CSE143 Notes 5/19/06

Maps, Sets, and Hashing

In the last couple of assignments, we've used two different kinds of maps, TreeMap and HashMap. Both of these have essentially the same interface - we can store <key,value> pairs, and, given a key, we can retrieve the associated value if one is stored in the map. The main difference between the two is that when we asked the map to return a list of all keys, the TreeMap returned a sorted list, while the HashMap returned the keys in some apparently random order. Today we'll take a short look at how these are implemented, why they behave slightly differently, and what the tradeoffs are.

In both cases, we have a set of keys with no duplicates that we wish to be able to store and retrieve quickly.
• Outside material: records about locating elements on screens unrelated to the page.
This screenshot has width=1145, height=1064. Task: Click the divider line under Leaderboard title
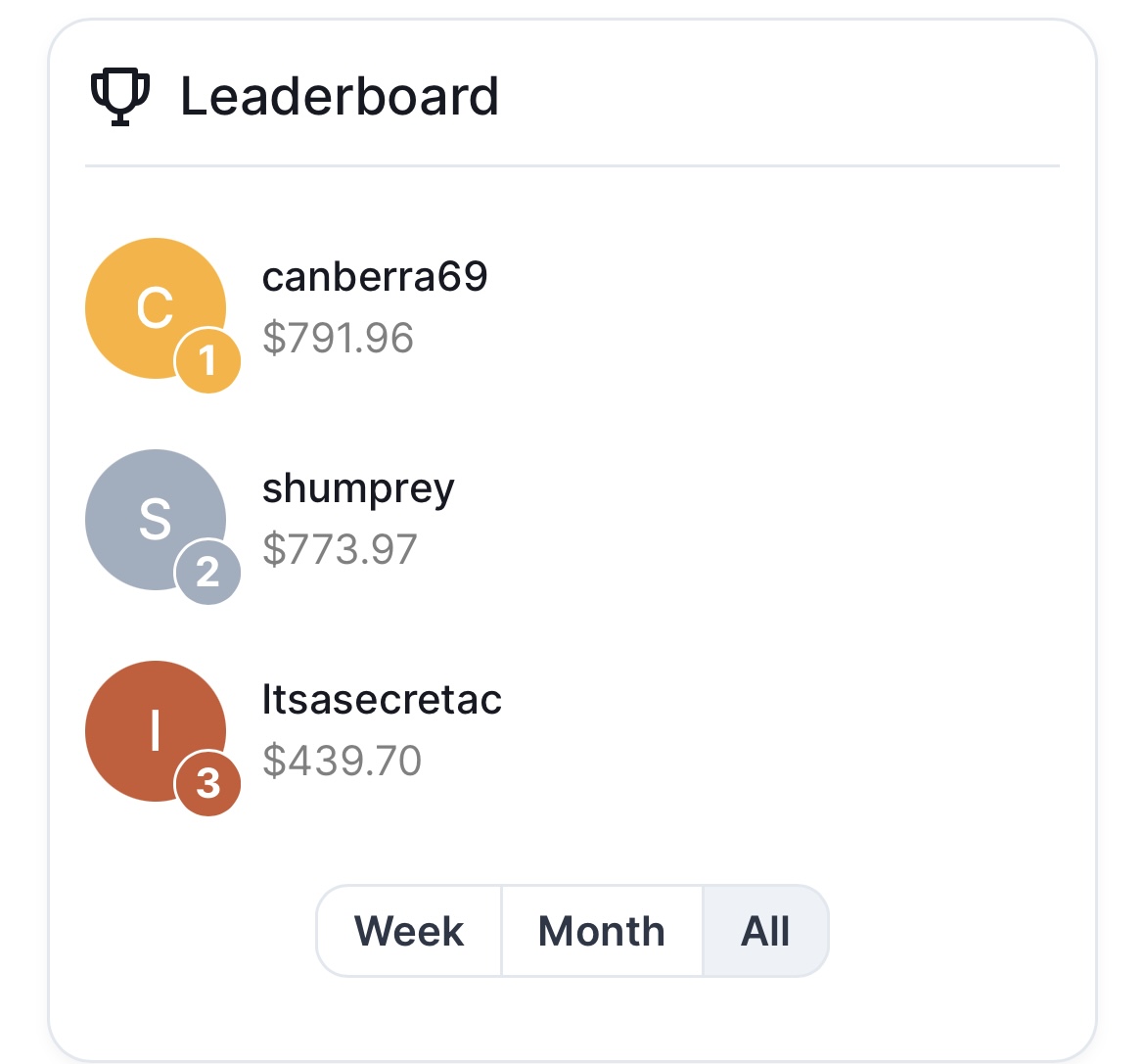pos(572,166)
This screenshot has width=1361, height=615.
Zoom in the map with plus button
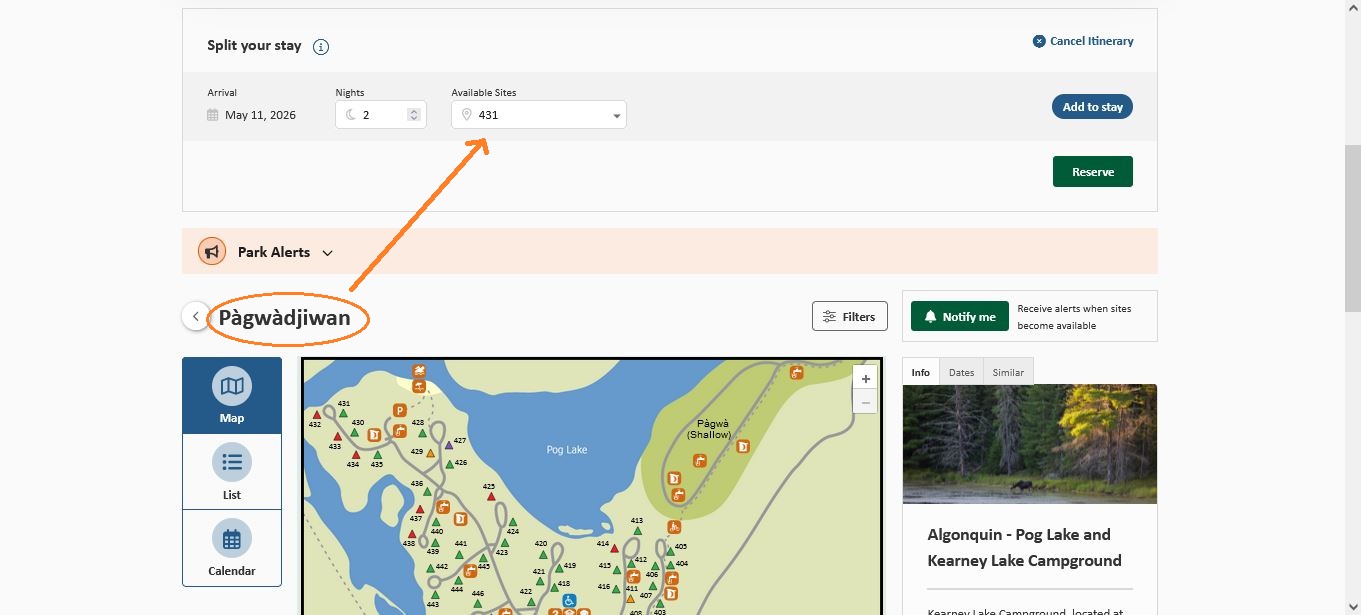point(866,379)
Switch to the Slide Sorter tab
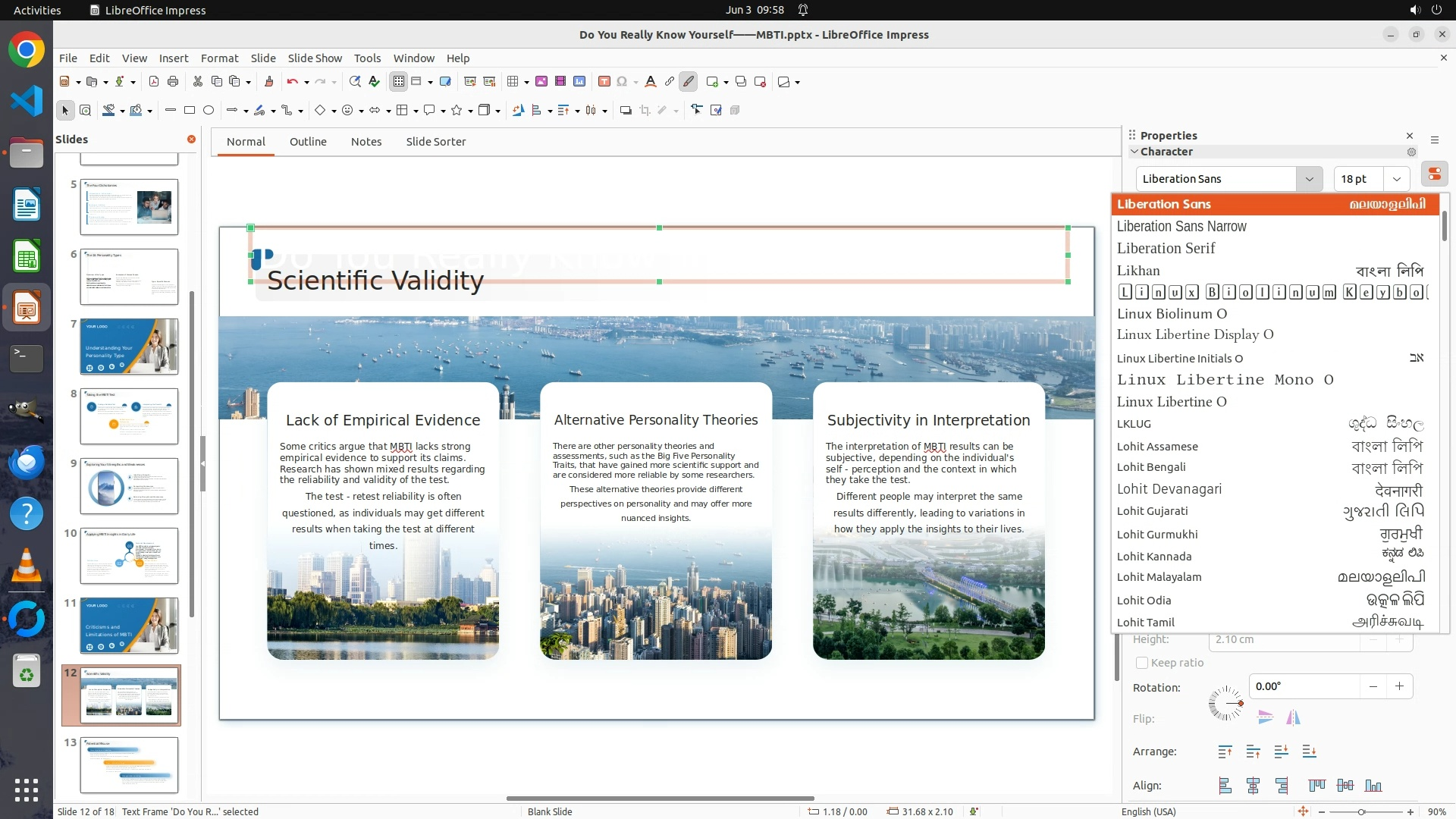This screenshot has height=819, width=1456. (x=435, y=142)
In the case of a map, we store a value along with the key, but the same issues come up if we just try to store a collection of items in a set.

A TreeMap (and the related library class TreeSet) both use balanced binary search trees to store the keys. This provides guaranteed O(log n) add, remove, and search operations. A restriction is that the objects used as keys have to be comparable (using the compareTo method) so decisions can be made about where to store the objects in the tree and how to proceed while searching for them. (We'll revisit compareTo next week when we look in more detail at how this should be implemented.) A side effect of using a BST is that we can retrieve a list of the keys in sorted order with an inorder traversal of the tree.
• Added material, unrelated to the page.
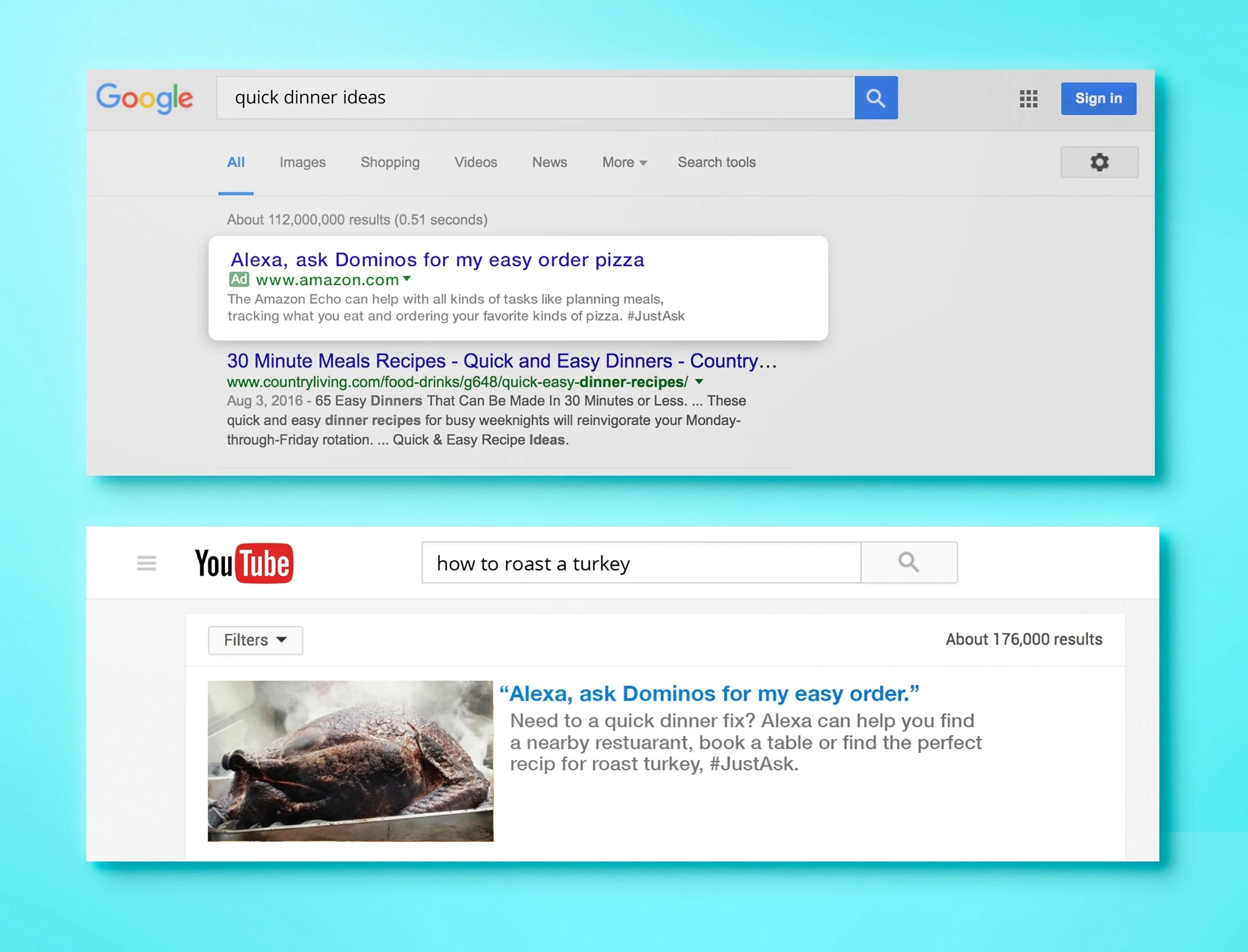
Task: Click the green Ad badge
Action: point(239,280)
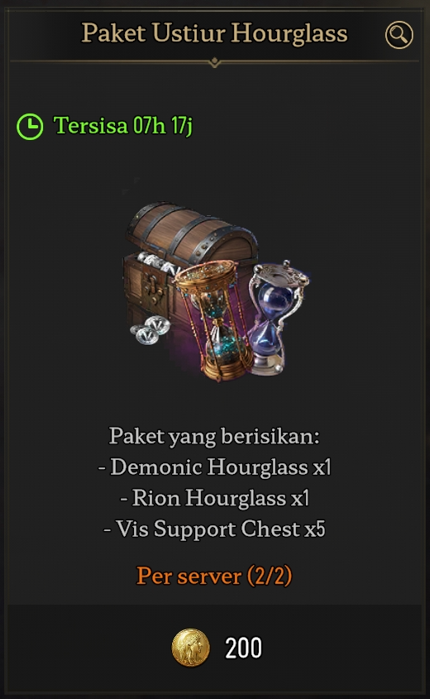Screen dimensions: 430x699
Task: Click the Tersisa 07h 17j countdown text
Action: 123,125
TreeMaps give us good behavior compared to lists, which potentially can to search in O(log n) time, but can require O(n) time for add and remove. A natural question is whether we can do better, and the answer is yes - provided we are willing to give up the ability to retrieve the keys in sorted order. The method of choice here is hashing, which not only gives us O(1) operations (if we do it right), but also works with arbitrary objects, not just comparable ones.

The basic idea is fairly simple. Instead of using a tree to store the data, we'll use an array, often called a collection of "buckets". That gives us O(1) access to individual elements, provided that we can quickly figure out which array element, or bucket, holds the item we're interested in. To do that we use a hash function to compute a bucket number from the item itself.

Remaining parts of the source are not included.